Dr. David Diamond, Director of the Missouri Resource Analysis Partnership, was kind enough to send me a dataset from a 2003 study of Land Use/Land Cover in Missouri that his organization did. LULC was classified into 14 types.

Dr. Diamond cautions that this data simply represents the amount of land that showed up as each type when satellite photos were processed by the imagery software. However, I’m very thankful to have the data, as it is the best state-wide summary data I have been able to locate so far.

MO LULC Data by County, 2003The graph at right shows percentages of land for each of the types for the state. I’ve colored the pie charts so that similar types of land are in similar colors: impermeable, urbanized, and barren lands are grey to black. Croplands and grasslands are yellow. Forests are green. Herbaceous lands are red. Wetlands are blue. And open water is orange.

In a previous post, I noted that land in its natural state is thought to do the best job of providing certain ecological services necessary to support life. Wetlands are often considered particularly important, for they support more life than almost any other kind of land cover. Many species are dependent on them for part or all of their life cycle. They are also a type of land that is at risk, as they are flat, and the soil is fertile, so if they are protected behind levies, they make good cropland and/or building sites. In 2003, wetlands represented about 2% of Missouri land.

Forest land is also often ecologically rich land. In 2003, about 31% of Missouri land was forest land.

There is more grassland than any other land cover in Missouri. Missouri has a few wild prairies, but grassland also includes pastureland and also sometimes legumes used to forage livestock. I think this category is large because much of Missouri is in pastureland. In 2003, about 33% of Missouri lands were grasslands.

Cropland was the third largest category of Missouri land in 2003. About 24% of Missouri land was cropland. If one assumes that the grassland category is mostly pastureland, then about 57% of Missouri land was in uses related to food production in 2003.
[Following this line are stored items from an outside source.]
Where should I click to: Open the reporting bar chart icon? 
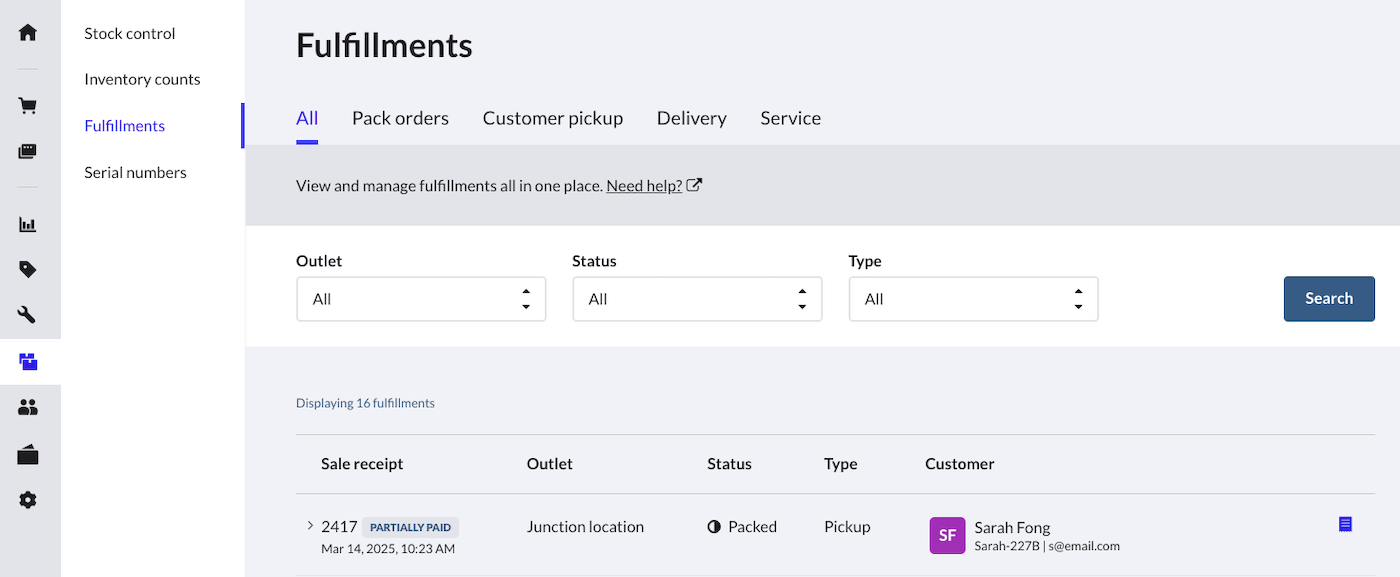click(28, 225)
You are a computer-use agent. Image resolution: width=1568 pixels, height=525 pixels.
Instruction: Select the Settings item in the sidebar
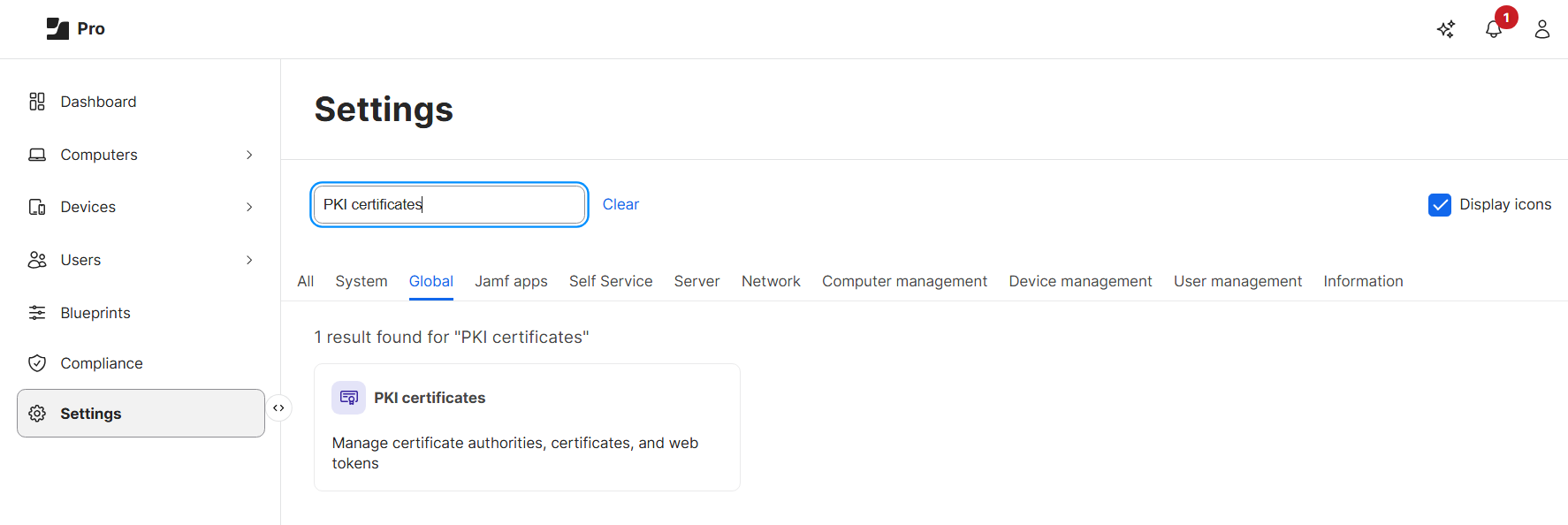pos(141,414)
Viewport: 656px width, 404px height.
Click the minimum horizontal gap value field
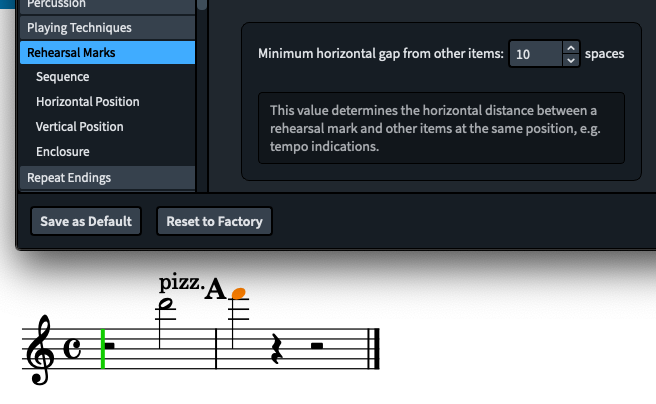click(x=535, y=54)
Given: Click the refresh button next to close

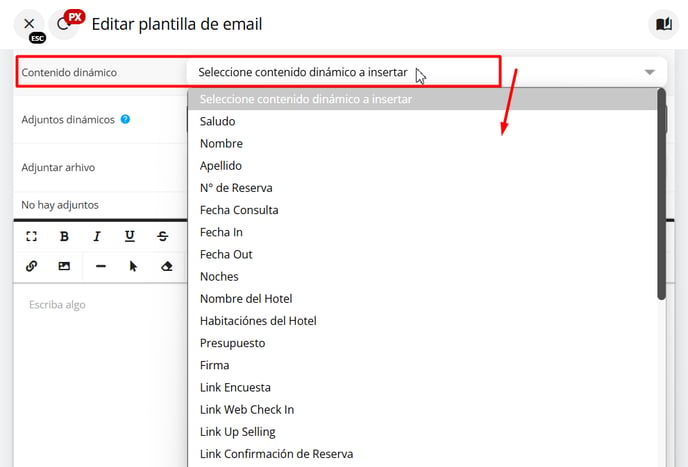Looking at the screenshot, I should coord(63,24).
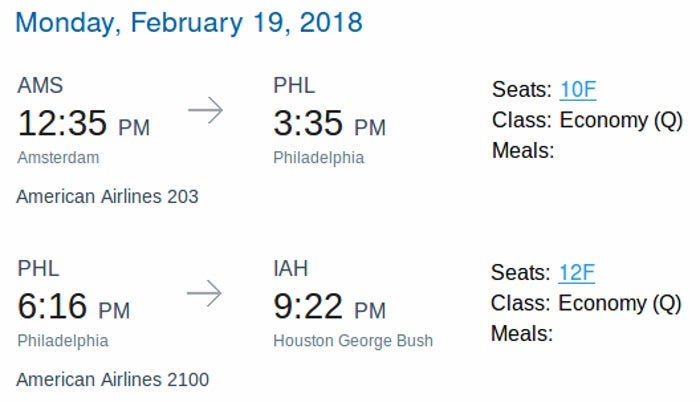Select the AMS airport code
The height and width of the screenshot is (402, 700).
pyautogui.click(x=41, y=87)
Added together, impervious, high intensity urban, low intensity urban, and barren or sparsely vegetated represented 4% of Missouri land in 2003. This is the land that is farthest from its natural state, and which provides the fewest ecological services.

Source:

Personal communication by Dr. David Diamond, Missouri Resource Analysis Partnership. The data is from a LULC study performed by MoRAP for the Missouri Department of Conservation in 2003. Data from this study that can be used to create a map is available at http://www.msdis.missouri.edu/data/lulc/morap_lulc.html. However, it does not contain the detail provided by Dr. Diamond.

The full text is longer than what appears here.